Though, to be fair, WiP recently enjoyed something of a resurgence in an unlikely venue: the Netflix original series ORANGE IS THE NEW BLACK, which, while less exploitative, does inevitably contain many of the same elements. Hell, they even raced cockroaches in one episode, just like the women did here.
THE BIG DOLL HOUSE was scripted by Don Spencer who had previously penned the sexploitation film THE STUDENT NURSES (1970) and went on to write another Women in Prison film, SWEET SUGAR (1972) before quitting the business all together. It was directed by the ever-impressive Jack Hill, whose career only spanned 20 films, but each one of them worthy of dissection, for Roger Corman’s recently-established New World Pictures.
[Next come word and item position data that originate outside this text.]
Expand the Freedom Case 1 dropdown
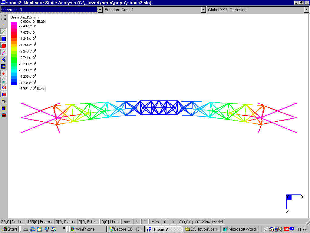Image resolution: width=310 pixels, height=233 pixels. point(203,10)
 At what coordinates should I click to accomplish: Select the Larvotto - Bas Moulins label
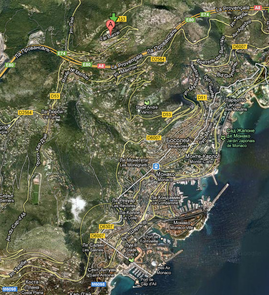coord(236,104)
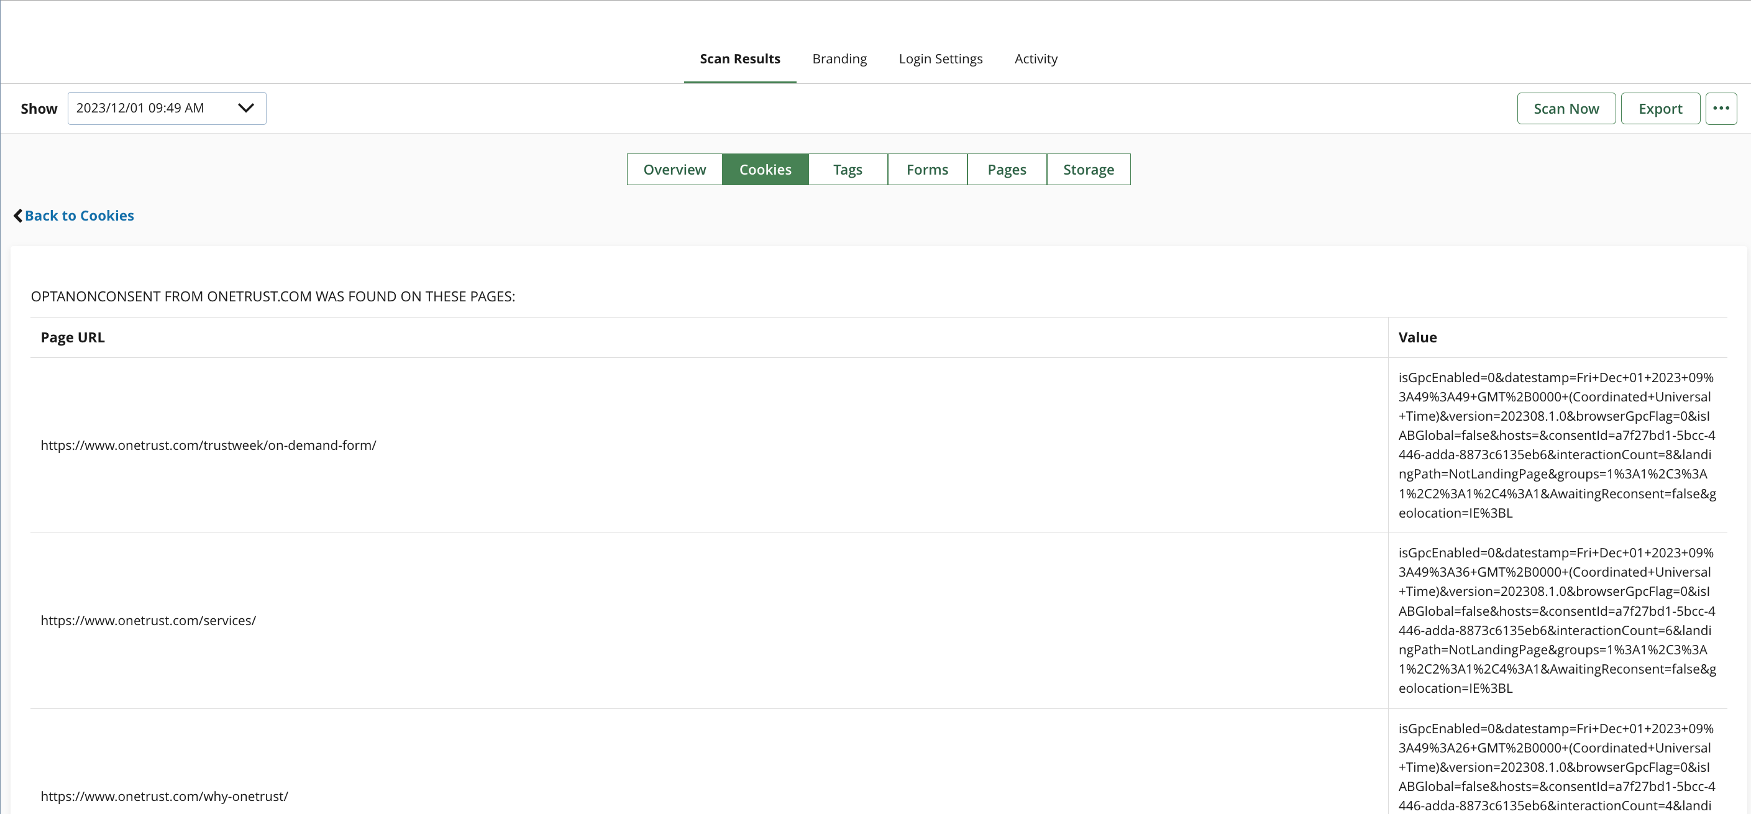Click the onetrust.com/services page URL
1751x814 pixels.
[x=148, y=620]
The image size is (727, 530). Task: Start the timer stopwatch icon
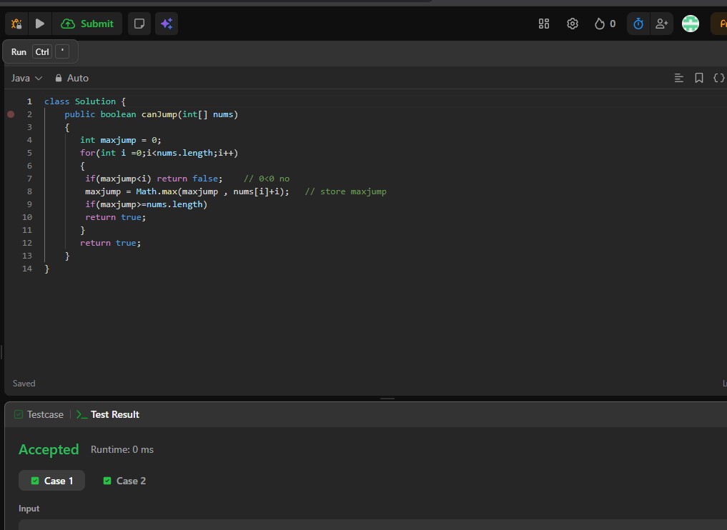coord(638,24)
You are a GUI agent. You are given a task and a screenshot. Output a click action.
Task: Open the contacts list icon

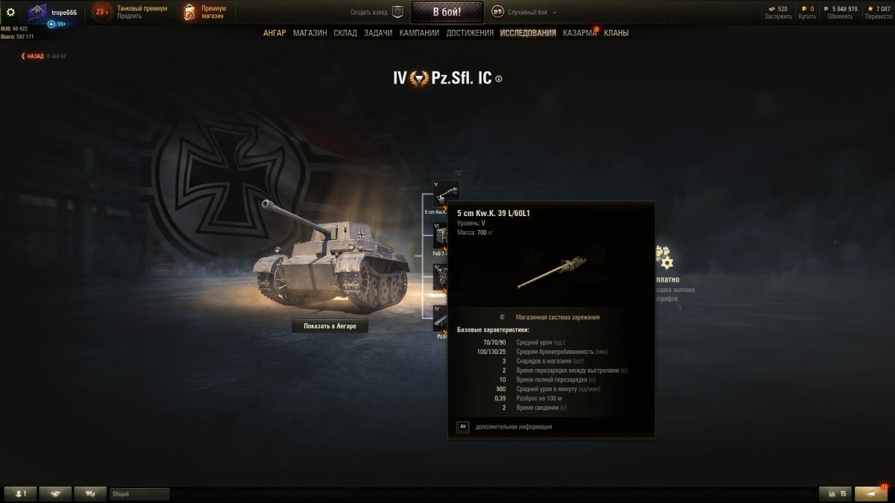(x=20, y=493)
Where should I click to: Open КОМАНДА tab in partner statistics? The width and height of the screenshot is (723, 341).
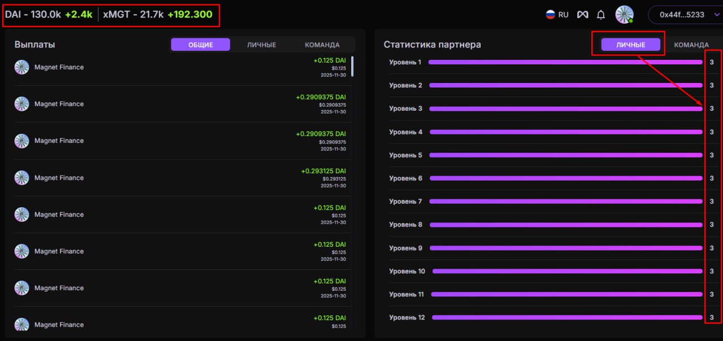click(x=691, y=45)
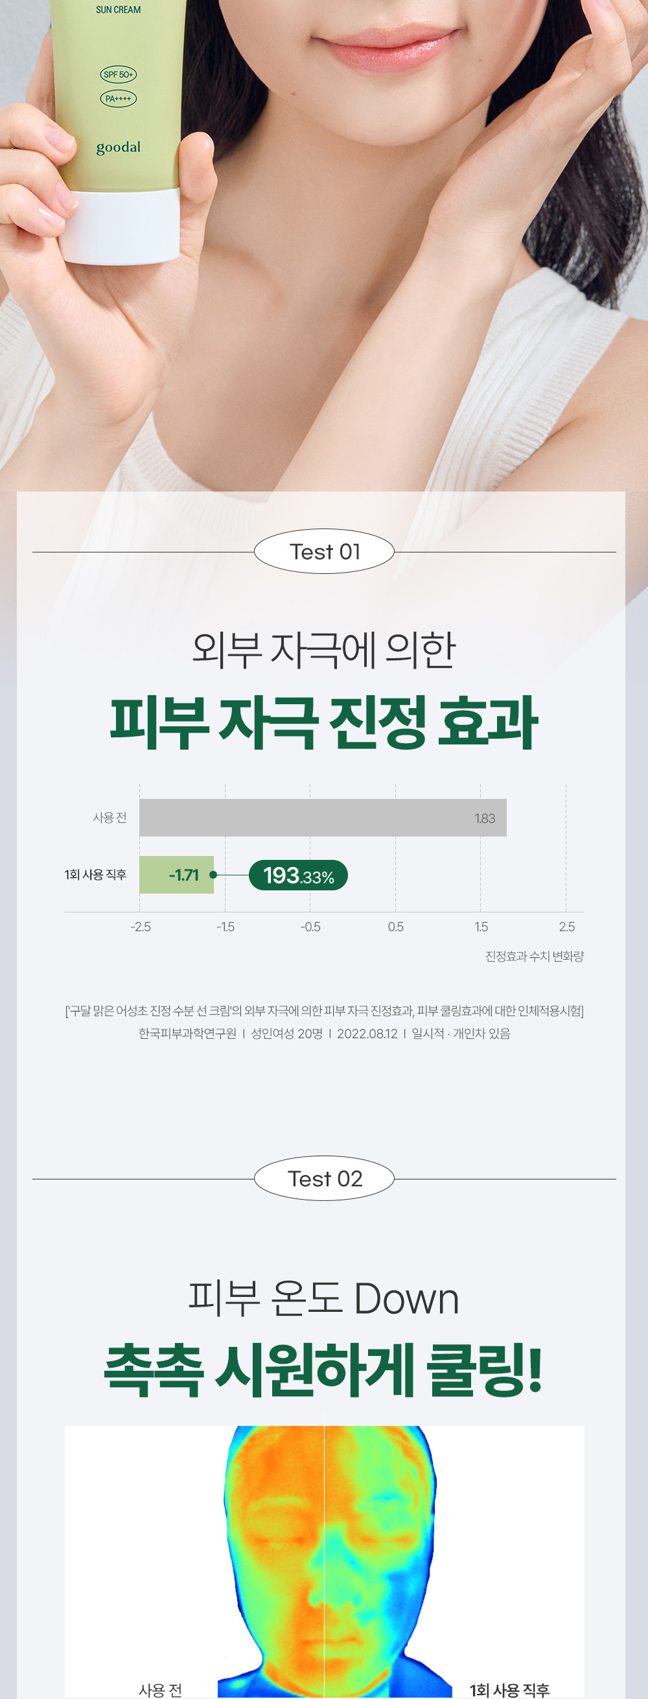Click the goodal logo on tube
This screenshot has height=1699, width=648.
click(118, 147)
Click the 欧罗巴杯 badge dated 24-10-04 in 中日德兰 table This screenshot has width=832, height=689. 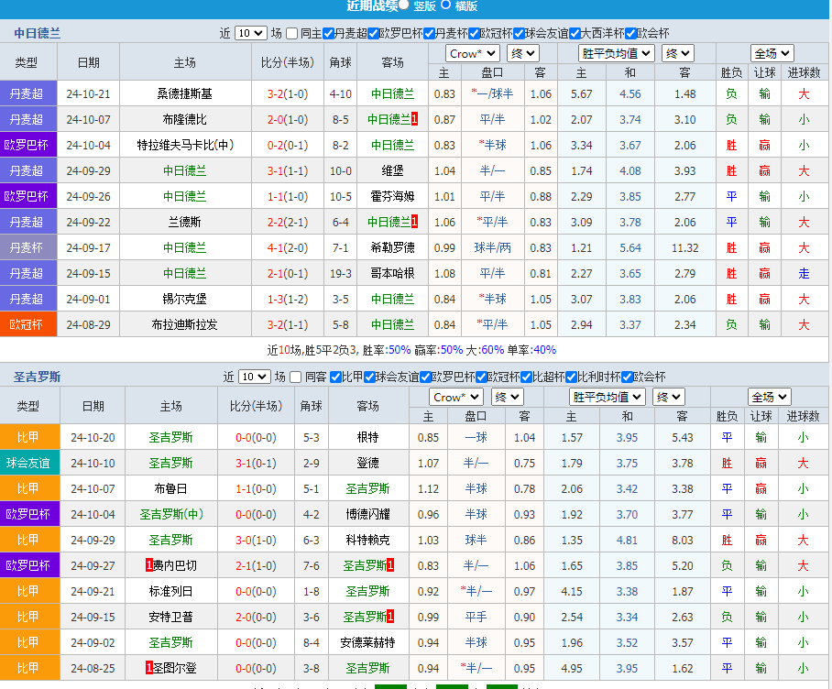(x=27, y=145)
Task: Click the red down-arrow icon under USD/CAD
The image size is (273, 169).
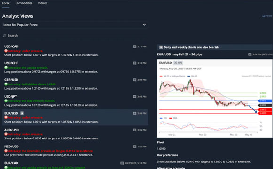Action: coord(6,51)
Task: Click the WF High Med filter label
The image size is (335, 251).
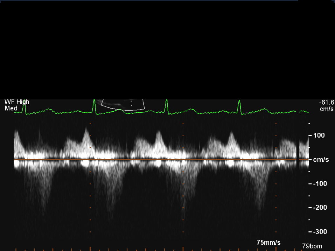Action: click(x=16, y=105)
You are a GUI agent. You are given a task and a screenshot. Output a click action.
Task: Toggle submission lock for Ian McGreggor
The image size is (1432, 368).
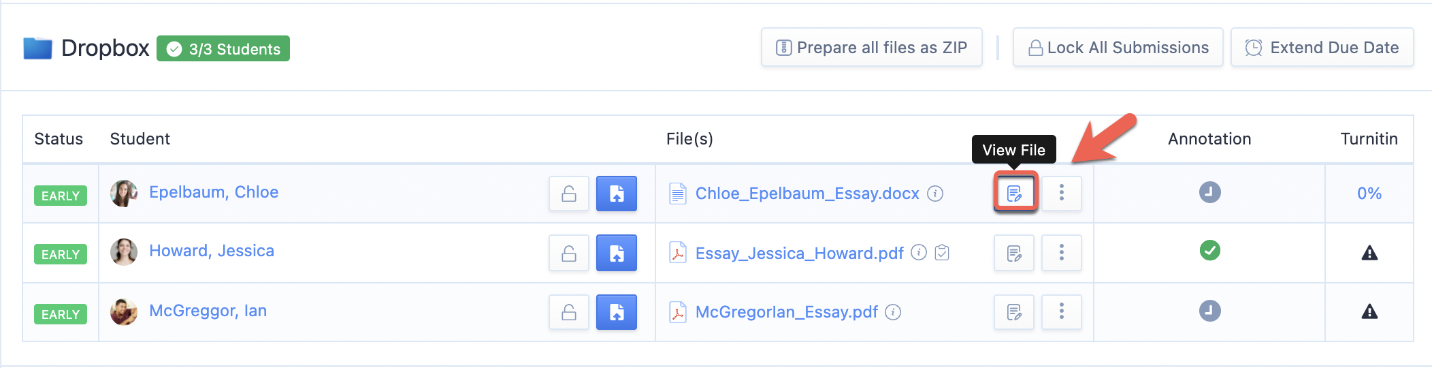tap(569, 312)
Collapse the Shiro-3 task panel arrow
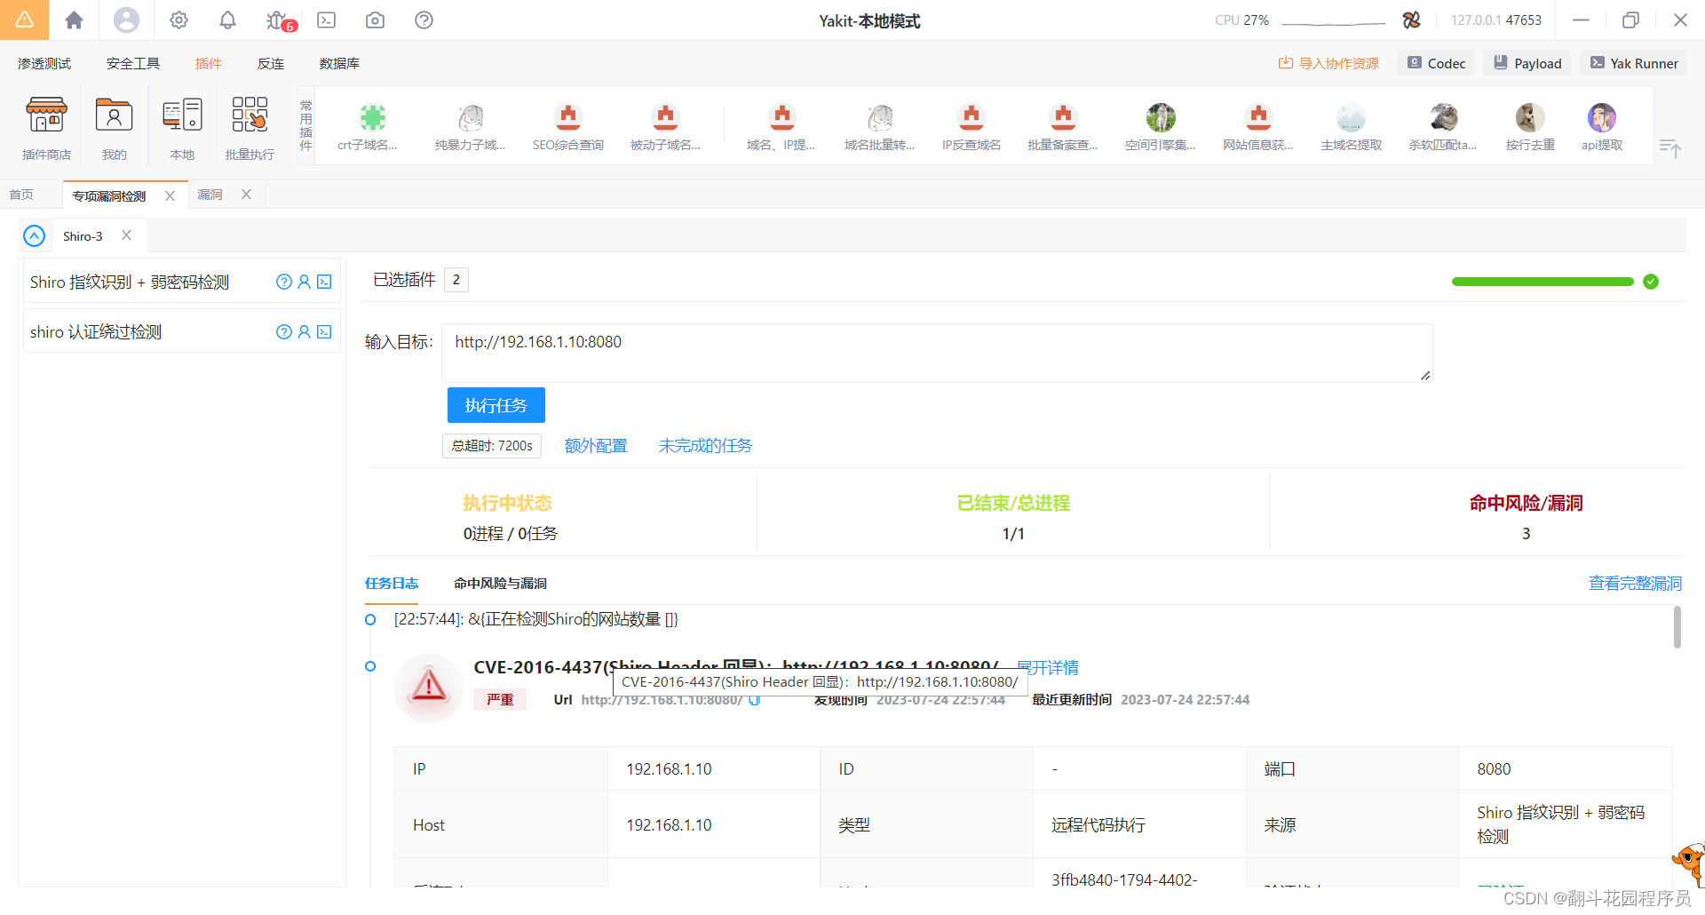This screenshot has width=1705, height=915. tap(34, 235)
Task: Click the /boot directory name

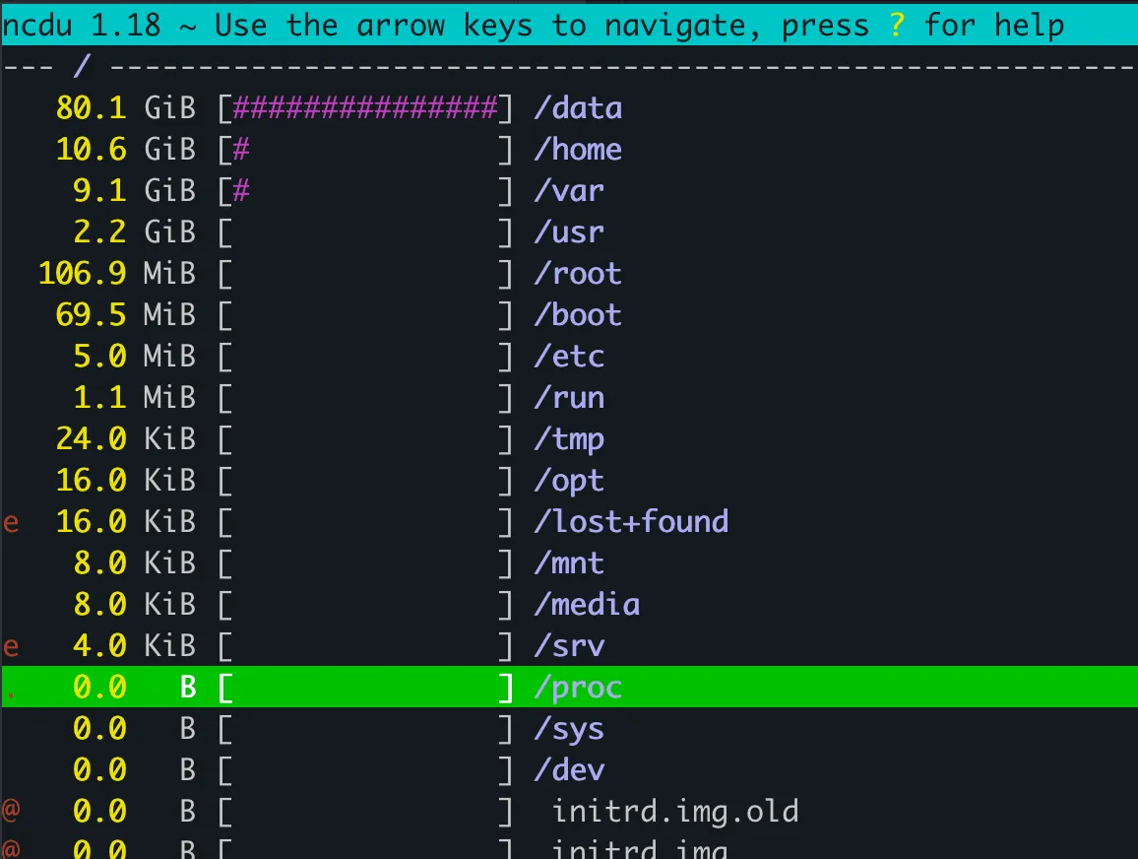Action: 578,315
It was shot in the Philippines, using interiors built on a studio stage and the exteriors of an actual prison that had been closed down, and was housing a number of derelicts. Filming lasted about three months, from November to January 1970, utilizing a host of locals for bit parts and background players. Despite the shooting location, it was never once mentioned within the film itself where the story took place, remaining an anonymous country in political turmoil that is mysteriously home to a large number of American women.
The dynamic between Pam Grier and Sid Haig here was undeniable, which probably explains why they were reunited in five additional films: the spiritual follow-up to this movie, THE BIG BIRD CAGE (1972); BLACK MAMA, WHITE MAMA (1973); COFFY (1973); FOXY BROWN (1974); and JACKIE BROWN (1997). Pam Grier also sang the amazing theme song “Long-Time Woman”, written by Hall Daniels. Quentin Tarantino must have been a fan, too, because he deftly inserted it into JACKIE BROWN. It baffles the mind that she didn’t appear on more soundtracks. Regardless, this was the film that really kickstarted her career, turning her into the badass beauty that everyone knows and loves today.
A sizable chunk of the cast of THE BIG DOLL HOUSE returned for another round of jailhouse rock in WOMEN IN CAGES, which was released in October 1971, a scant six months later. And that’s when everything started to go off the rails.
But what a marvelous train wreck it would turn out to be.